**Work order**: Search the data for the word "profile". Reproduce every line where it is found.
Given data below:
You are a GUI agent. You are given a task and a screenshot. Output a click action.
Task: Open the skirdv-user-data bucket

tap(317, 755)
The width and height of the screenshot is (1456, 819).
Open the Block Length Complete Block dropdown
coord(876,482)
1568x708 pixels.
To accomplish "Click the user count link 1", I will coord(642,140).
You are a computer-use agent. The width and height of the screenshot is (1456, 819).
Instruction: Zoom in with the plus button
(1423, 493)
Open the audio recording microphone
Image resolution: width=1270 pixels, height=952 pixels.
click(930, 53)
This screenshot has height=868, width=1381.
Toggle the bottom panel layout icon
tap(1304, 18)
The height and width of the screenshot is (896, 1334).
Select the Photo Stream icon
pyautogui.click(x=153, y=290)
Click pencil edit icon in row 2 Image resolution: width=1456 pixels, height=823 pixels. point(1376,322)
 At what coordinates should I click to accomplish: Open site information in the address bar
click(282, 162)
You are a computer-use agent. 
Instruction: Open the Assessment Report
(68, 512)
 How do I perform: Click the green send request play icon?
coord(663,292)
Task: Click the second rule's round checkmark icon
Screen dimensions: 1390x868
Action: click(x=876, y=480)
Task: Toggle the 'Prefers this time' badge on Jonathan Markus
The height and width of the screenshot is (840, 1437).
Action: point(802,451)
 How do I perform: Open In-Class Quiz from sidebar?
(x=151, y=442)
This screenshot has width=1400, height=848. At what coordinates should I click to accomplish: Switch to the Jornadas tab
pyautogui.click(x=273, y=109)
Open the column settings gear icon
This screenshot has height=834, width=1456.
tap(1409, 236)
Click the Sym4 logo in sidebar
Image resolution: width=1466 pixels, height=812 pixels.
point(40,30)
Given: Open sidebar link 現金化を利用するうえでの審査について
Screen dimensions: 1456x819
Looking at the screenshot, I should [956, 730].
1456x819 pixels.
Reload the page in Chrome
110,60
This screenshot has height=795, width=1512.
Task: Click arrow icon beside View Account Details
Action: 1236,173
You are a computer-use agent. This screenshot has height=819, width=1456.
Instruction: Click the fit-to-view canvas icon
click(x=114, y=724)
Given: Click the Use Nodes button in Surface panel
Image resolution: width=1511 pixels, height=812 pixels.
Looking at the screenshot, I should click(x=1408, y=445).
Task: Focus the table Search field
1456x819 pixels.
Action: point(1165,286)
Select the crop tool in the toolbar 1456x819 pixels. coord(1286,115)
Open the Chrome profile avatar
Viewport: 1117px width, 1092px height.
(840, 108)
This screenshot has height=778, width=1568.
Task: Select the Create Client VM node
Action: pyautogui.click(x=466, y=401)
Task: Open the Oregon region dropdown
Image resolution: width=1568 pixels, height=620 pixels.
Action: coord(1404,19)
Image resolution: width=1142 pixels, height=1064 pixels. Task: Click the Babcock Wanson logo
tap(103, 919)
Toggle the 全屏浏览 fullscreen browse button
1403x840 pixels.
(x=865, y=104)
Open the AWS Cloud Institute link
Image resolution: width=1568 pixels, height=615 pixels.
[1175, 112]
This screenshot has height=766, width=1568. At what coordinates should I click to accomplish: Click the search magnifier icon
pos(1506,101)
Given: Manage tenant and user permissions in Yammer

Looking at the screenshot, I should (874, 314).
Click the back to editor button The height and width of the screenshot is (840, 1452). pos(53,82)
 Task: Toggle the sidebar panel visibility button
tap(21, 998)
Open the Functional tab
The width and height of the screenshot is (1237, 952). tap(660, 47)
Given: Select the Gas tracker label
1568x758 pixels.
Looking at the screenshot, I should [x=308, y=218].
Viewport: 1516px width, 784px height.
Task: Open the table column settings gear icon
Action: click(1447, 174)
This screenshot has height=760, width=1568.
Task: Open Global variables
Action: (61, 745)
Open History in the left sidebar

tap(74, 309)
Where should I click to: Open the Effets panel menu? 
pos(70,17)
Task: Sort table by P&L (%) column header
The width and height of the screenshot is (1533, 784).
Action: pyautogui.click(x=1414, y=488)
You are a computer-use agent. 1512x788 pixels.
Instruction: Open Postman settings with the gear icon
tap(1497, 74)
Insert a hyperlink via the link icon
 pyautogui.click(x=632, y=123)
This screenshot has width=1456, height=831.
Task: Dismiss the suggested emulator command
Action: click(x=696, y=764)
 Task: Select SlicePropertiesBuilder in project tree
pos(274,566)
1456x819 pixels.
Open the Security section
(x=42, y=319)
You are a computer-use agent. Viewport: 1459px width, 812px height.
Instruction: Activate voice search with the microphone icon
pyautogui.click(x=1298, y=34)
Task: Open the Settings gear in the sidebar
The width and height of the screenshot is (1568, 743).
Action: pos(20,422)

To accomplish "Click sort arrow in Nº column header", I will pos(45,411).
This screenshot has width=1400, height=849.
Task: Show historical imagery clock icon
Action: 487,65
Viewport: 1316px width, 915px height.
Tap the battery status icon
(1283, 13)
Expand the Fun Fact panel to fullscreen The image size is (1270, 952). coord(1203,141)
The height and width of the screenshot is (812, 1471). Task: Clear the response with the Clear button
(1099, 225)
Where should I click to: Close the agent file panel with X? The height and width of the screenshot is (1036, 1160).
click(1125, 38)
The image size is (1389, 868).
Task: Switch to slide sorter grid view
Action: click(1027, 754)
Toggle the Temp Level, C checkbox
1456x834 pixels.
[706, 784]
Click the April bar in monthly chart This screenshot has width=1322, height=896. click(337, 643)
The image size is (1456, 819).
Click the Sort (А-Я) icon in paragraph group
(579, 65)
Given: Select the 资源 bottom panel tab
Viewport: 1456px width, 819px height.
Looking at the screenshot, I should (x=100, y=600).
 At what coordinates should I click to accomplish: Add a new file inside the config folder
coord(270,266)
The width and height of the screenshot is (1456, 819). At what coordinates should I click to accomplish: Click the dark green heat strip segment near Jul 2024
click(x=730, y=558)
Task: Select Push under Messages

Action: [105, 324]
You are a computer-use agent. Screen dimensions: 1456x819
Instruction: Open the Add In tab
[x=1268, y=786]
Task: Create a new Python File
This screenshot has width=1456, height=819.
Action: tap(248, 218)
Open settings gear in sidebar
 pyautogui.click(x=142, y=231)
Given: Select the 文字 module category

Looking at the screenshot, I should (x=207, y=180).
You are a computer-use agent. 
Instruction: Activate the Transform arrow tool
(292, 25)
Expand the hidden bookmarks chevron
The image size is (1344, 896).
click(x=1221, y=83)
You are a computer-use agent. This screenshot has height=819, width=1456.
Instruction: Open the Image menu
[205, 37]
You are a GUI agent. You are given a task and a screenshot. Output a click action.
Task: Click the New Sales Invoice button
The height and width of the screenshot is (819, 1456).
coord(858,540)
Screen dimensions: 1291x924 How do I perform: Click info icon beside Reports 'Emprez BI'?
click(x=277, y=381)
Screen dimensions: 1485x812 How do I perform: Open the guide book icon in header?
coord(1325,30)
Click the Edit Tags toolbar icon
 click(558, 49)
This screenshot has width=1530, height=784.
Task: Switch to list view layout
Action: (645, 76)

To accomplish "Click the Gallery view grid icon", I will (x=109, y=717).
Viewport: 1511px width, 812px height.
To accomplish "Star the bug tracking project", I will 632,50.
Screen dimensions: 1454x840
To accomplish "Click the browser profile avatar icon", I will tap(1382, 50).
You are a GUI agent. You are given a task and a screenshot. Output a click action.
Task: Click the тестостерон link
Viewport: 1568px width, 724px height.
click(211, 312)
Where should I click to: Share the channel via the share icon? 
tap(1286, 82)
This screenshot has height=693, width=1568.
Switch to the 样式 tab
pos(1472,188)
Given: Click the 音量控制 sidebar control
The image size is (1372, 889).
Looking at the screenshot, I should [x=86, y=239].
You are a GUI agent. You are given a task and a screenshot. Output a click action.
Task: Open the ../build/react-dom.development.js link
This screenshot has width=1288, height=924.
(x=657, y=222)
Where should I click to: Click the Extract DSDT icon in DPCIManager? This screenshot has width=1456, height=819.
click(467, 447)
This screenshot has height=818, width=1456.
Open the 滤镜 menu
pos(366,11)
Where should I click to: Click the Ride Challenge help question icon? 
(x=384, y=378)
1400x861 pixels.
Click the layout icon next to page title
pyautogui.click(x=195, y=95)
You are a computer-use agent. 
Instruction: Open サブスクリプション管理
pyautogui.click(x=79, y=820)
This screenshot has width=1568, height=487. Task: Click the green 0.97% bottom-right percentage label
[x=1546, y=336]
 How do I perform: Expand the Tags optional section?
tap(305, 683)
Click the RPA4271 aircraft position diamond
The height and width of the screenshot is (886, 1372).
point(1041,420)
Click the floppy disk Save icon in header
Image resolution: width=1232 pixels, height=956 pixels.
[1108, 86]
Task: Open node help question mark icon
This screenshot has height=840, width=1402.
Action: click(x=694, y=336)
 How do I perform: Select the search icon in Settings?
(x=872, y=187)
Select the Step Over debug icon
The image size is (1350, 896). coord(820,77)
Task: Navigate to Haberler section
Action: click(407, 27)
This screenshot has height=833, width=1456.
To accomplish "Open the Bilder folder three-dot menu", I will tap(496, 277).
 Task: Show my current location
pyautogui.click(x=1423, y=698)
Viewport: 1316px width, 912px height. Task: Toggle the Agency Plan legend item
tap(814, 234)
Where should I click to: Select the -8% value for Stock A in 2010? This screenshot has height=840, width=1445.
End of Given data.
**Exercise result**:
Open the Chrome profile avatar
To accomplish "Click the browser profile avatar icon", I will tap(1382, 50).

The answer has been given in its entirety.